In the fully recovered patient without headache and with fully normal mental status and neurologic examination findings who has had a single, brief seizure, a cranial CT scan can be performed in the ED or at a follow-up visit at the discretion of the treating physician.5 Box 18-1 lists the circumstances under which a head CT is recommended in the ED because of a higher likelihood of discovering an acute abnormality.5
The literature on head CT imaging for first-time, nonfebrile seizures in children is inconclusive.27
Electroencephalography.: Electroencephalography is not consistently available in the ED. It may be particularly useful in specific cases, such as the diagnosis of nonconvulsive status epilepticus, to monitor seizure activity after intubation and neuromuscular blockade, and to help differentiate seizures from other similar presentations.
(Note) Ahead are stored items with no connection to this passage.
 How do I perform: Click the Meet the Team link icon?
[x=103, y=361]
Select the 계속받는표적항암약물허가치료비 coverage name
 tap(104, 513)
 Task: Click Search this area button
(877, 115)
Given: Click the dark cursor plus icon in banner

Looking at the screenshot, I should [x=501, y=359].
In general, electroencephalograms (EEGs) are most appropriate for the follow-up evaluation of patients with first-time seizures without clear cause after a complete ED evaluation.28
Usually an acute seizure self-terminates or can be pharmacologically terminated before a need arises for active airway management. Rapidly reversible disorders (e.g., hypoglycemia, hypoxemia, isoniazid ingestion) should be considered and, if found, treated. Primary abortive therapy in the ED is accomplished as described earlier. Although a number of newer antiepileptic medications have become available, their therapeutic purpose is directed toward chronic rather than acute seizures.29
Identifying a new-onset seizure in the ED generates consideration for further management. The choice to initiate anticonvulsant therapy depends on the risk of seizure recurrence, any underlying predisposing disease, and the risk of initiating anticonvulsant therapy. Chronic anticonvulsant medication may be advisable, even in the short term, pending further outpatient evaluation, and the decision to initiate this is made in consultation with the neurologist who will be following the patient after discharge from the ED.30,31 Prompt treatment of any apparent causative disorder discovered in the ED, however, is appropriate.
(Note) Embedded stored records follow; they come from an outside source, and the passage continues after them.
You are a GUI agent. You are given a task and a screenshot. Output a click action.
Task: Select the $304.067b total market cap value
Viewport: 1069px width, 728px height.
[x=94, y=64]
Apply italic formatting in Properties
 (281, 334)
Disposition plans are individualized according to the findings of the ED evaluation and the presence or absence of underlying disease. One quarter of adult patients with seizure-related complaints have new-onset seizures.10,16 Almost half of them require admission, often because of abnormal CT scans or persistent focal abnormalities; 95% of those who retrospectively required admission are correctly identified through use of an ED evaluation consistent with that recommended previously. Patients may be discharged home with early referral to a neurologist if they have normal neurologic examination findings, no significant medical comorbidities, and no known structural brain disease; do not require the use of an antiepileptic drug or multiple doses of benzodiazepines in the ED; and are felt to have sufficient resources to reliably comply with follow-up instructions.5 Patients discharged home from the ED should receive appropriate state-specific guidance regarding driver's license privileges, warning about potentially dangerous activities (e.g., swimming, climbing ladders and heights, operating machinery), and information for prompt follow-up with a neurologist.